Aber langweilig muss es dennoch nicht zugehen; wo in's Leben Arno Schmidts geblickt wird, wird es oft genug höchst kurios. 1957 wollte der Schriftsteller, eben erst knapp einer Verurteilung wegen Pornografie und Gotteslästerung entgangen, in Niedersachsen eine einsam gelegene Küsterwohnung anmieten und schrieb zu diesem Zweck dem Pastor der Kirchengemeinde von St. Jürgen einen Brief, der in dem Vorschlag gipfelte, das Glockenläuten könne doch das Dienstmädchen übernehmen. Die Wohnung bekam Schmidt nicht, wie er überhaupt lange Jahre seines Lebens an Orten ausharren musste, die ihm nicht gefielen. Den Krieg beispielsweise verbrachte er als Soldat in Norwegen, womit sich ein anderer Beitrag von "Die Kunst des Lebens" befasst. Weitere Themen sind der Versuch Schmidts, als Logarithmenberechner zu Geld und Ansehen zu gelangen, Nähe und Distanz in Bernward Vespers Verhältnis zu Schmidt, Auseinandersetzungen zwischen Helmut Heißenbüttel und Alfred Andersch in ihrem Versuch, Schmidt für eine neue Buchreihe zu gewinnen oder ihn aus ihr fernzuhalten, und ein leicht ins Anekdotische abgleitender Versuch, jene Irlandreise zu schildern, die Schmidt außerhalb der Bücher nie antrat.

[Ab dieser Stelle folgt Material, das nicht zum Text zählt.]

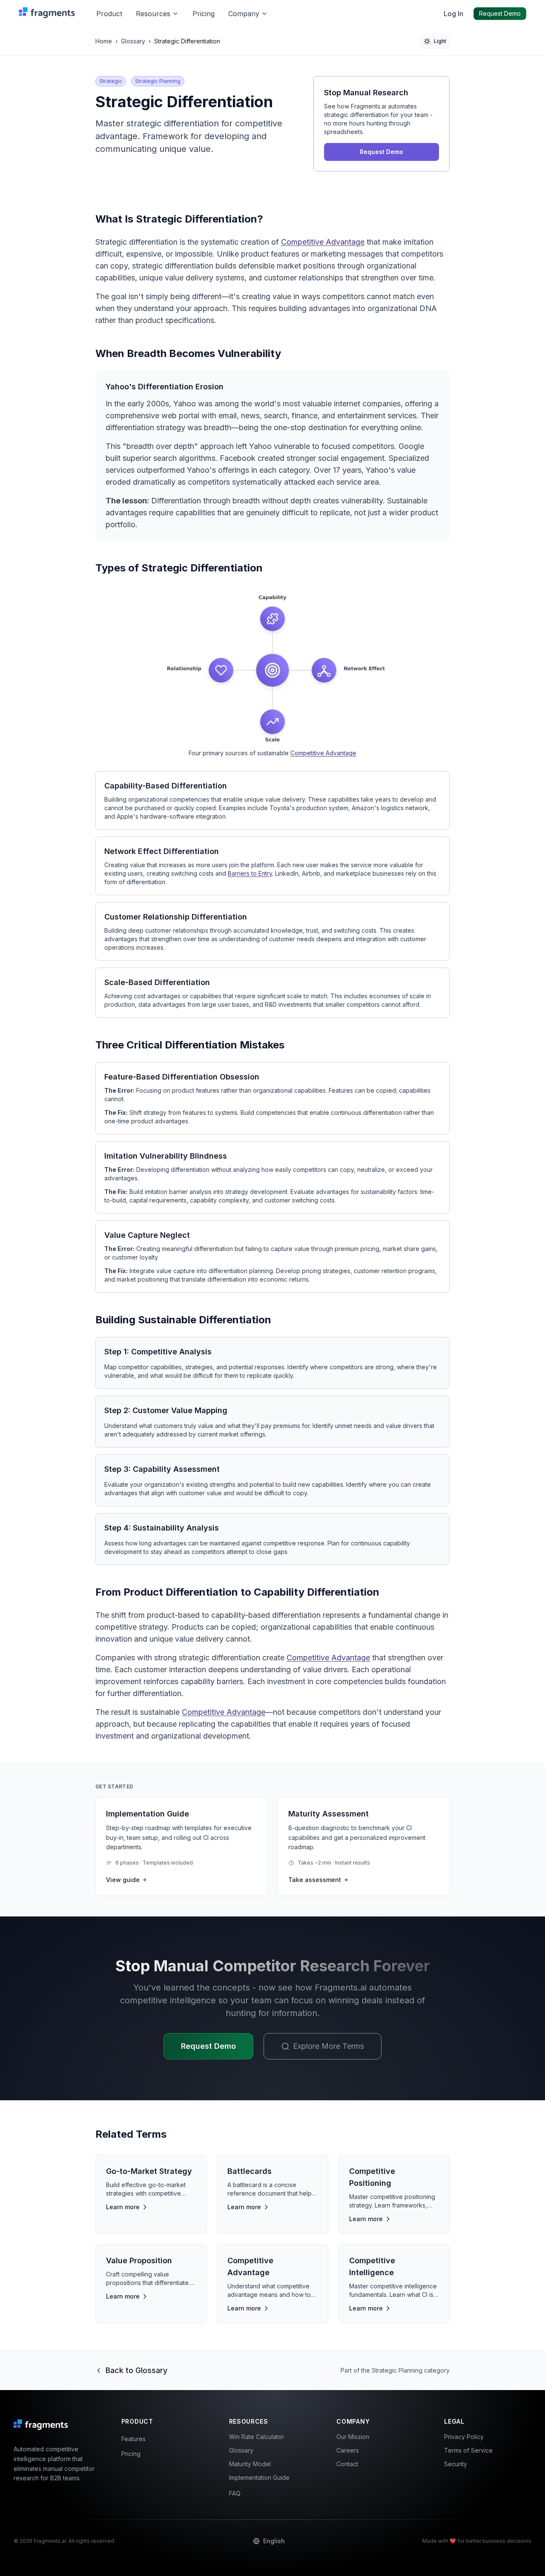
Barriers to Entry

Aber nicht nur Schmidt ist Thema in "Die Kunst des Lebens". Die Brüder James und Stanislaus Joyce lebten in Triest einige Jahre unter Umständen, die Gegenstand verstiegener Vermutungen waren; der Frage, was an diesen Vermutungen dran war und was nicht, wird ebenso nachgegangen wie der Frage, was ein "Leben wie Bloom" heute sein könnte. Der Versuch, Joyce mit seinem Zeitgenossen Edward Thomas zusammenzubringen, scheitert weitgehend, aber immerhin nicht ganz. Dafür gelingt der Versuch, Günter Eich mit Samuel Beckett zu verkuppeln, weitestgehend zumindest - ganz gelingen kann bei Beckett bekanntlich gar nichts, weswegen die Rathjen'schen Versuche, Beckett nachzuradeln, habituell im Kreise verlaufen, und auch davon wird berichtet.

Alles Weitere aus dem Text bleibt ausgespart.